> **What the task requires**
Retyping should cover only the lines from the one containing "You are a GUI" through the final line of the records, with pictures omitted.
------ Source material ------
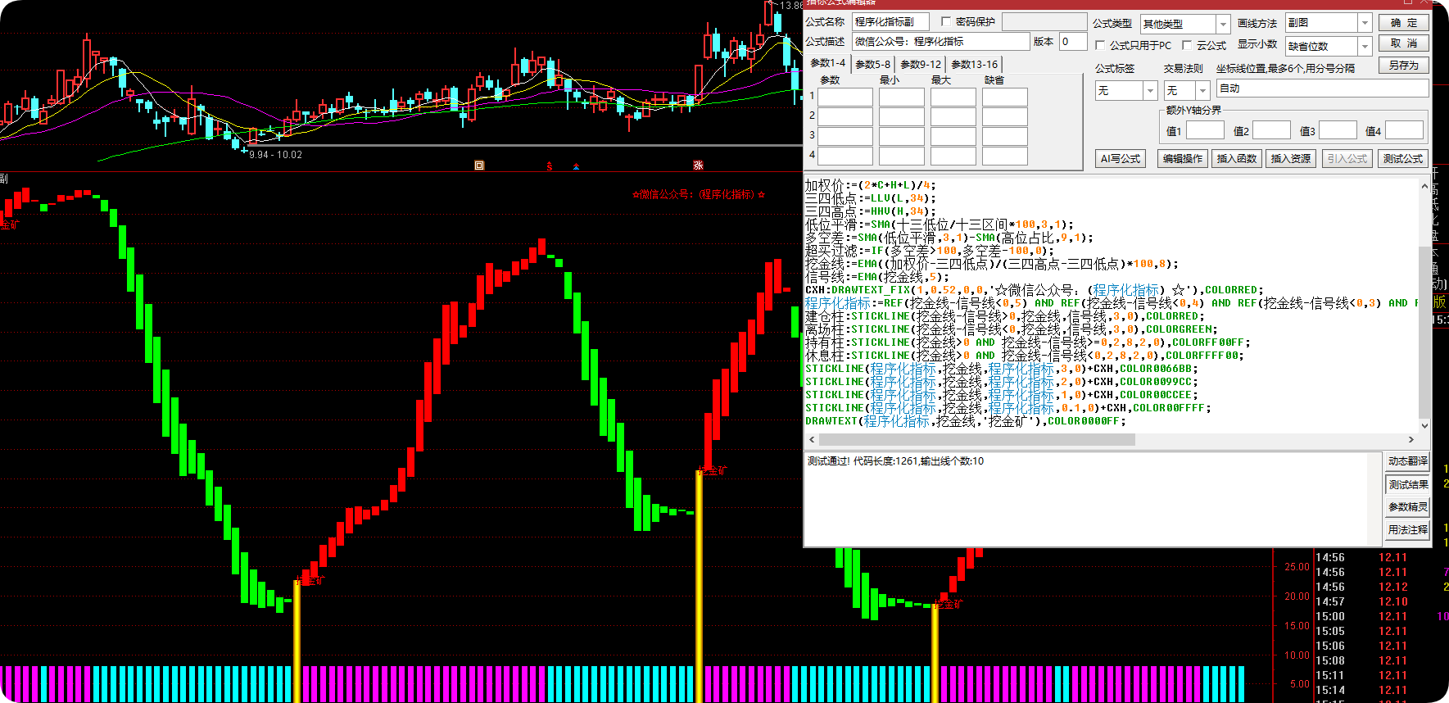Click the horizontal scrollbar thumb in code editor
The image size is (1449, 703).
pos(976,440)
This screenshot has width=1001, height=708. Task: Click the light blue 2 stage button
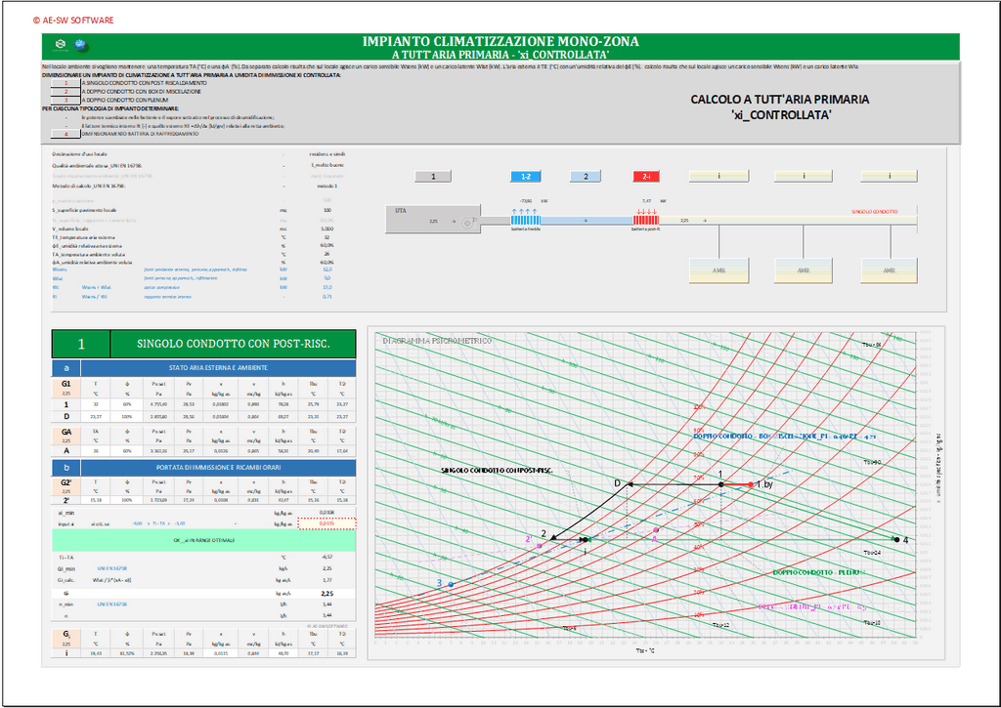point(586,177)
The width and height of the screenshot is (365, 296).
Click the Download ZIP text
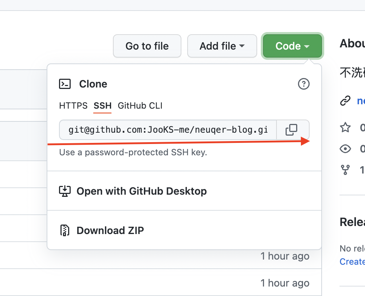point(110,230)
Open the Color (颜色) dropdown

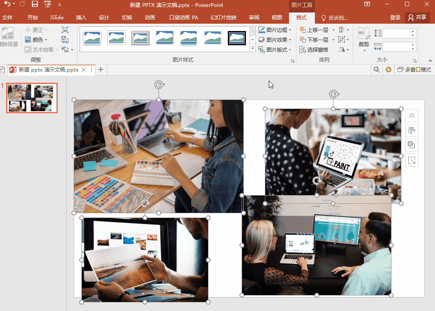tap(36, 40)
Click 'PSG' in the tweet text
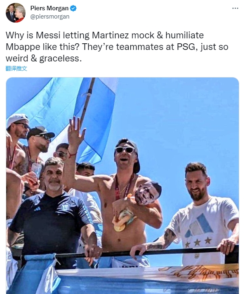245x294 pixels. (x=187, y=47)
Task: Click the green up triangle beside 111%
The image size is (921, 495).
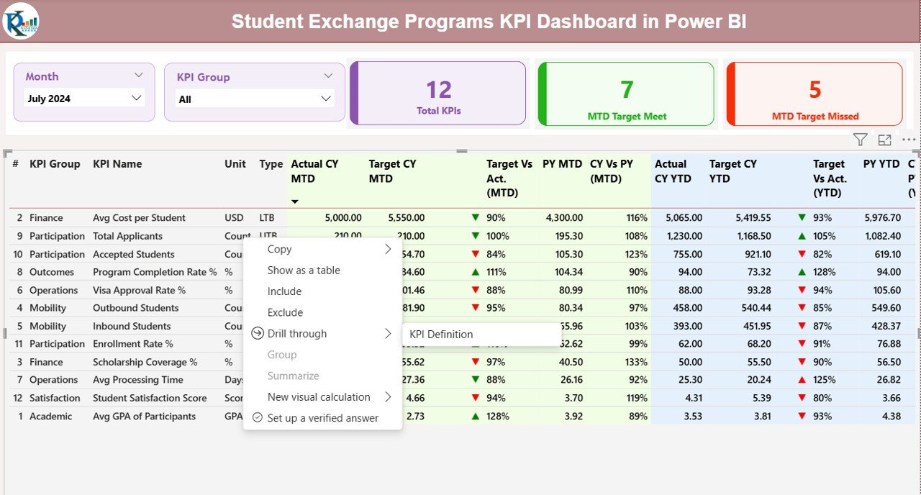Action: point(474,272)
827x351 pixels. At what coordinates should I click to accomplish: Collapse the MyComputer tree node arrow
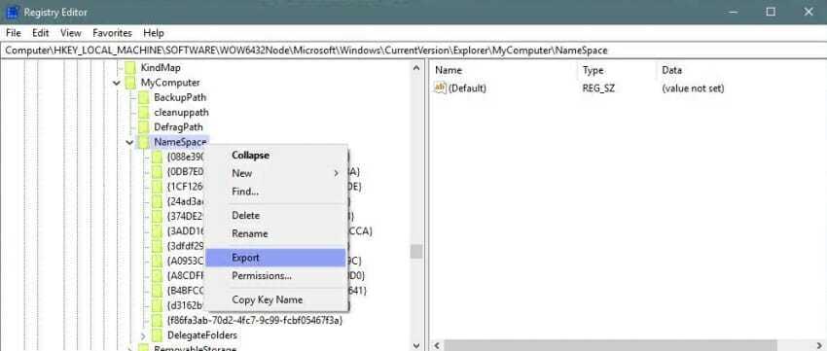pyautogui.click(x=117, y=84)
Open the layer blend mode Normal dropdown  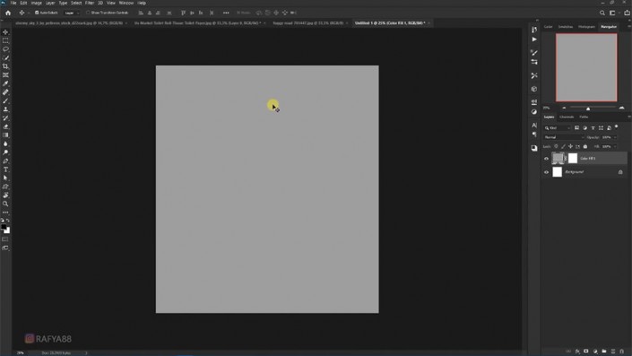tap(564, 137)
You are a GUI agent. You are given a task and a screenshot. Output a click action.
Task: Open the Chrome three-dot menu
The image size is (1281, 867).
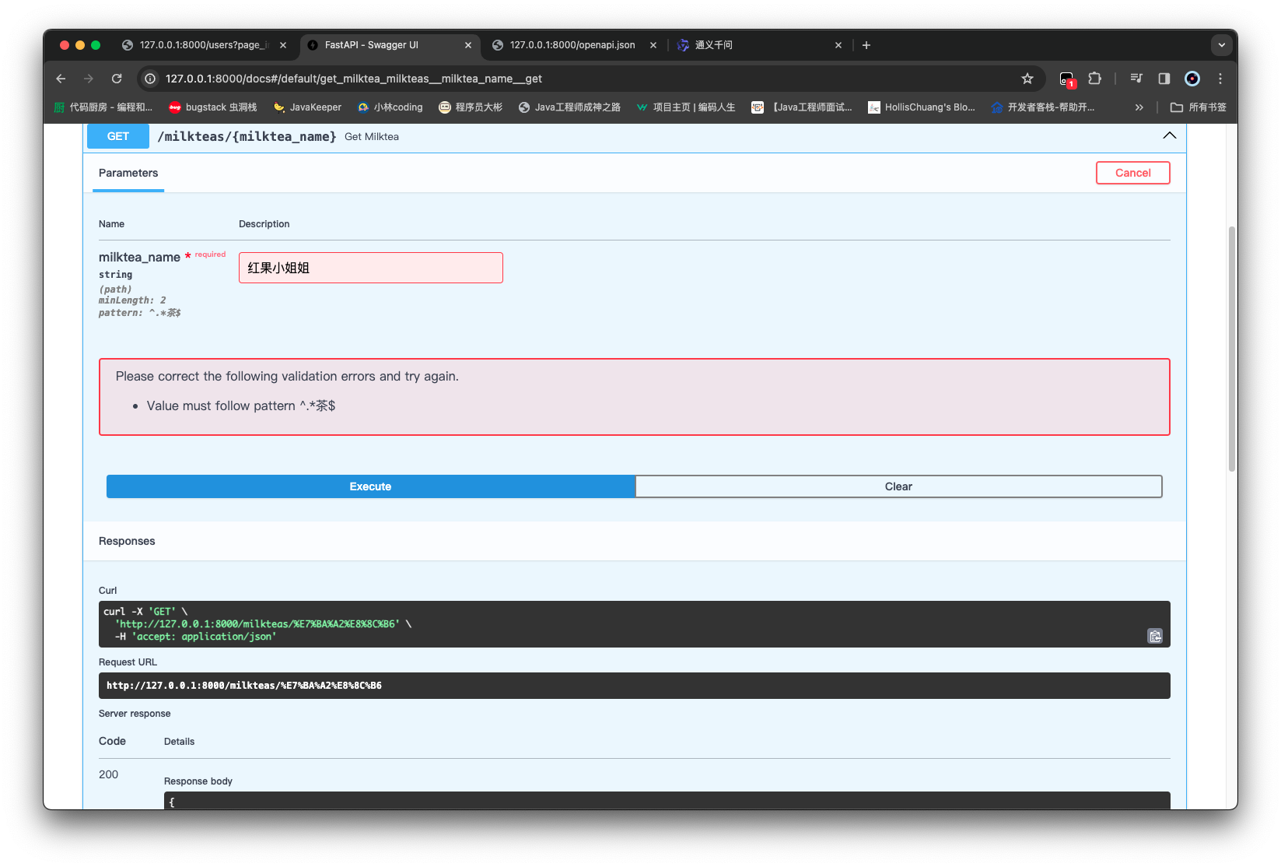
------
> **Solution below**
You are a GUI agent. You are given a task and a screenshot. Output a click action.
Task: Open the Chrome three-dot menu
The image size is (1281, 867).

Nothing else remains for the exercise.